「あの頃に戻りたい」

友達が口にした。
それを聞いた友達も口々に語る。
私はそれを得意な愛想笑いで流しながら鼓動が早くなるのを感じた。
きっと私がこの中で1番、あの頃への未練があるんだろう。こう考えてしまうのも性格の悪さが見えてしまって罪悪感が込み上げてくる。

周りが今の生活を楽しんでいる中私はまだ進めていない。
過去と今を見比べている私と今を楽しめている周り。

目をつぶればあの頃の光景が蘇ってくるし、
夢の中ではあの頃の私で私らしく笑っていた。
いつかあの頃に戻れる気さえしている。
私はばかだ。

あの頃の私は毎日が楽しくて、当たり前のように笑い合える友達や絆も愛情も深い友達に囲まれていた。
廊下では色んな人が話しかけてくれたし
テストがだるいだとかもう帰りたいとか心の底から思っていないからこそ言えた言葉を交わした。
そして私は恋をしていた。
その人と会うために学校へ行き、朝から浮腫をとって匂いに気をつけて髪を綺麗にして
少しでもその人の心に近付けるように頑張っていた。
あの頃の私は我ながら可愛かったし輝いていたと思う。
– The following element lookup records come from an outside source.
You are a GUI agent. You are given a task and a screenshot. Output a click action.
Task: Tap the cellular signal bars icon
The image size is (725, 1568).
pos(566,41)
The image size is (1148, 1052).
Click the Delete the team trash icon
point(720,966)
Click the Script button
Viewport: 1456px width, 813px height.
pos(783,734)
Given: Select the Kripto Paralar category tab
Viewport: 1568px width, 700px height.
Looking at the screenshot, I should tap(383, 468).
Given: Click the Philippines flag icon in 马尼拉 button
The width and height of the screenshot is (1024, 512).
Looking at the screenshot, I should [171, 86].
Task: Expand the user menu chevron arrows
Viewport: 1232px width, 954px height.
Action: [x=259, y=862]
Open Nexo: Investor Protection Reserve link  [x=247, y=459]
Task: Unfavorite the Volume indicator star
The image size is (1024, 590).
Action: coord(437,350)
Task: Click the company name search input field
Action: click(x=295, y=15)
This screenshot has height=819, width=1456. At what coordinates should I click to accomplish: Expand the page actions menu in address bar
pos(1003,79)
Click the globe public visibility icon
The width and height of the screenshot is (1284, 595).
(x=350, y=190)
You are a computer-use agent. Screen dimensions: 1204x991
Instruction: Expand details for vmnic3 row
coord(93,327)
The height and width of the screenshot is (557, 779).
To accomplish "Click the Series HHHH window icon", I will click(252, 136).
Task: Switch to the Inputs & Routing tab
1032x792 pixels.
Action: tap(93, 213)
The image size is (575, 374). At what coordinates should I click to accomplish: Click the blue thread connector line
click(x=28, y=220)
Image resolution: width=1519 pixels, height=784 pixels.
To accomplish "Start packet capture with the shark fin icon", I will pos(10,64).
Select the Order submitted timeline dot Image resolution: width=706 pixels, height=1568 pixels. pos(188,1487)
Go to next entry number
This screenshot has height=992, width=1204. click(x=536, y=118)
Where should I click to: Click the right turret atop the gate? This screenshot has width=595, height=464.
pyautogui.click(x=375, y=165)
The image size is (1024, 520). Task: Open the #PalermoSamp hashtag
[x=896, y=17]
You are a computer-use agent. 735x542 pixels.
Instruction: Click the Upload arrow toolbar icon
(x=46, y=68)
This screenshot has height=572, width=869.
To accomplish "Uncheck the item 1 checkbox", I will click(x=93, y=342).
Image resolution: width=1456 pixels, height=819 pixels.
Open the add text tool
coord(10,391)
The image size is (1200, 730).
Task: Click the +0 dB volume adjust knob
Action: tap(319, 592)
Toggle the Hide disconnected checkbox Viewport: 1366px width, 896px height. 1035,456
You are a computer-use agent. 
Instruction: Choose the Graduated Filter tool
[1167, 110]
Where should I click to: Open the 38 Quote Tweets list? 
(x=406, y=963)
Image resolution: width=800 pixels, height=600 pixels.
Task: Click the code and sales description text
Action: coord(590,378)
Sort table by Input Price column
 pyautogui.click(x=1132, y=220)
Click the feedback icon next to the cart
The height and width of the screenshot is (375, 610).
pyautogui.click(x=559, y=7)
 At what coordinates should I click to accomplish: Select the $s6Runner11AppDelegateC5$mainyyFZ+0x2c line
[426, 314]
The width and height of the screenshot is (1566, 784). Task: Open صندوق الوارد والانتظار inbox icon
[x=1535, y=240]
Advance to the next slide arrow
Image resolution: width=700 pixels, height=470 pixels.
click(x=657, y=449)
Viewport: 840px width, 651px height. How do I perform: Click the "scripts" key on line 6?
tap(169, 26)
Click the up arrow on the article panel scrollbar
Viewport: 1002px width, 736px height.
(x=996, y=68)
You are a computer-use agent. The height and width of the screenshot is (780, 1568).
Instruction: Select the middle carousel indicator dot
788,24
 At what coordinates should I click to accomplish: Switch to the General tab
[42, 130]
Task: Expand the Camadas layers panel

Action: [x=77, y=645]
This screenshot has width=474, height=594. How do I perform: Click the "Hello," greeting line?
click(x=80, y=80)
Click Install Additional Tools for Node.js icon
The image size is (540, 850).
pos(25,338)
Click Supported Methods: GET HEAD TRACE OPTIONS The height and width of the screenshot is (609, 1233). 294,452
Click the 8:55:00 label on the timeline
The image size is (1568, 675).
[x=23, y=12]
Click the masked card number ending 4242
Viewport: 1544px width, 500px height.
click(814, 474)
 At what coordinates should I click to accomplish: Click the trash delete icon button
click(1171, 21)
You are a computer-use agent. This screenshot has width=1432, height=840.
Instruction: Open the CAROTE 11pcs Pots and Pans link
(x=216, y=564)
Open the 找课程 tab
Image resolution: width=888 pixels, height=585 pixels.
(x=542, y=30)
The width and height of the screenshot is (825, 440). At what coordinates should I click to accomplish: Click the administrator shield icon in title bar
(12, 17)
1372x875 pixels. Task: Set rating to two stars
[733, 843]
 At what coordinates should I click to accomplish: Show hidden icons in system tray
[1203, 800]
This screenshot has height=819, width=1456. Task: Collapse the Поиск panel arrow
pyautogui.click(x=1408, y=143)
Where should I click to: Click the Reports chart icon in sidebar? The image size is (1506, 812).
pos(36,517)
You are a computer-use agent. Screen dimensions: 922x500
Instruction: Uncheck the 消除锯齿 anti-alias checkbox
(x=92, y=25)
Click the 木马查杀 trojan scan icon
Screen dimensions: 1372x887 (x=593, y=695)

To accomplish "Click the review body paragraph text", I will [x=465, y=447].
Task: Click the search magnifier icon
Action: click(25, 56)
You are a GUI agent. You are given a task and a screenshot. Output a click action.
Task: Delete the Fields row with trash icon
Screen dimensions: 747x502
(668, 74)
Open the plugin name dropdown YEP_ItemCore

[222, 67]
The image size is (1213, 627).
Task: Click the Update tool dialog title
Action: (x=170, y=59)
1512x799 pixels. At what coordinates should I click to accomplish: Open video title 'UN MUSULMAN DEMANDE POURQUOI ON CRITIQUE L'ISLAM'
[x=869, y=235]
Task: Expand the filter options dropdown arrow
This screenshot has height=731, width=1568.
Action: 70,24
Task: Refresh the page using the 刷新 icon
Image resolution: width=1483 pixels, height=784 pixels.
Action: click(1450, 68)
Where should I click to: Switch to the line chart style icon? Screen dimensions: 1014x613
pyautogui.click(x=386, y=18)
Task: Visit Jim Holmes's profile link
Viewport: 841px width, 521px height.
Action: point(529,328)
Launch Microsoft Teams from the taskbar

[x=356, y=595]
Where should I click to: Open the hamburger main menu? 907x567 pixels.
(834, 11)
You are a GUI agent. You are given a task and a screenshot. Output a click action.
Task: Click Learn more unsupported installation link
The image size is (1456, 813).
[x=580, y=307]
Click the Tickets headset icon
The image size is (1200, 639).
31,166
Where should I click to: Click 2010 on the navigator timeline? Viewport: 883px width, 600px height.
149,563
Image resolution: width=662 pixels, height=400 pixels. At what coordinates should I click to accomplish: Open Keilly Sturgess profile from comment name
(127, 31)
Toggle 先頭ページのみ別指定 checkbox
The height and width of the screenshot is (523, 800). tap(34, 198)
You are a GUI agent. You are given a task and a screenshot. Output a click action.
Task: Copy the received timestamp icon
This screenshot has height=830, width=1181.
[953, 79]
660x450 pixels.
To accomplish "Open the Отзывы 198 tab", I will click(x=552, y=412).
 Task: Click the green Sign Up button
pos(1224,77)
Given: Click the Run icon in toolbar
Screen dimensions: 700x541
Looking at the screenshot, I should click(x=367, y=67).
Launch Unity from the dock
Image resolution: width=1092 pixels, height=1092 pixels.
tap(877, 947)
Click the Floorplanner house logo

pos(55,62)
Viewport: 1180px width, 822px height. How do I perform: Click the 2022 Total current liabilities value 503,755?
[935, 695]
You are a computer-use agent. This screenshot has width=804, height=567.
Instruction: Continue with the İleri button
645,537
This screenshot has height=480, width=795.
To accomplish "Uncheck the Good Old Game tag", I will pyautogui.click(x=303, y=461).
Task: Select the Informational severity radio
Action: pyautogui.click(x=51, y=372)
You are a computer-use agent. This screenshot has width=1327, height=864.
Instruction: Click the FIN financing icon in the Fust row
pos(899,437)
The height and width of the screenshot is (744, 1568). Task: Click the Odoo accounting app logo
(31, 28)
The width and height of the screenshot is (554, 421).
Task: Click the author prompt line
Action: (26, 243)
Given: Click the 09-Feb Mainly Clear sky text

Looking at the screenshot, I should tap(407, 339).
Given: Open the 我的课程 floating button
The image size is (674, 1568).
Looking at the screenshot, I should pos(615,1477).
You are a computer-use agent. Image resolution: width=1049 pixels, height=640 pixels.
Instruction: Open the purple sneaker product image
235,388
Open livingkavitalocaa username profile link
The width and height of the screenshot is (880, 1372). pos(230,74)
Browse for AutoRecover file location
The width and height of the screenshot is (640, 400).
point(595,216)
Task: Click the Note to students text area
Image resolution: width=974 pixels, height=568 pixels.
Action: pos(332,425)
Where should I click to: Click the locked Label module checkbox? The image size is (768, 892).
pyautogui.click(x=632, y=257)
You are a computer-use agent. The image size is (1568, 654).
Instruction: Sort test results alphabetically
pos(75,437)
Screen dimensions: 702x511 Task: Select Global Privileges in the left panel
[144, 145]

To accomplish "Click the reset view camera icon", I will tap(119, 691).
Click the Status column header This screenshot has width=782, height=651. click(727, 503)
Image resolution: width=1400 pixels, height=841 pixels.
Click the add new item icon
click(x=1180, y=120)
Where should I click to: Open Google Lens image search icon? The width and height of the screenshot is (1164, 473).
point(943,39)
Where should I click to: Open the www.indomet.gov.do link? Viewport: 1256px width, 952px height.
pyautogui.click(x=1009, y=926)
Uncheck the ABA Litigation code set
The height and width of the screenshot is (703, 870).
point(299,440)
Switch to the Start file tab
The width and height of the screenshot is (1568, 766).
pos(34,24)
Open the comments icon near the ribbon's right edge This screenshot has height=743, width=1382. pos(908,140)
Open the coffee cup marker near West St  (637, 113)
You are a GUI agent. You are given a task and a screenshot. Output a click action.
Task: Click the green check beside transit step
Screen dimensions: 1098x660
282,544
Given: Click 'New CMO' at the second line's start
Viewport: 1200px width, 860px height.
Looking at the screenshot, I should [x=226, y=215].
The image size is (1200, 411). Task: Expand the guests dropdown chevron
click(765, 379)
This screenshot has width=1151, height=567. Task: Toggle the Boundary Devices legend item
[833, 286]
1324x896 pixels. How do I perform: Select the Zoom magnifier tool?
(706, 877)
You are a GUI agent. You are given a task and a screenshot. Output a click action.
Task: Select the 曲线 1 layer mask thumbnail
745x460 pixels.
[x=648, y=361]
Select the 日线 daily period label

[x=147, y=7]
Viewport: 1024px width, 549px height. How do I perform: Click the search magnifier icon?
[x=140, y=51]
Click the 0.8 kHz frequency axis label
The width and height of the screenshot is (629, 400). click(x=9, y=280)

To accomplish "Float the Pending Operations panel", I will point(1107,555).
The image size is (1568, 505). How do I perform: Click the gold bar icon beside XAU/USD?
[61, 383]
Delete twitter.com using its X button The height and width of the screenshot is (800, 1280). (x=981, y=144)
記憶が美化されすぎているだけかもしれないけれど。


いちにちだけ戻りたい。

アルバムでも見返していたら戻れたりしないだろうか。そう思ってあの頃のものを見返していた。そんな時、

「思い出は思い出だからいいのであって戻れるものじゃない」
過去の私が日記に書いていた言葉。

過去の自分の言葉に救われる日が来るなんて。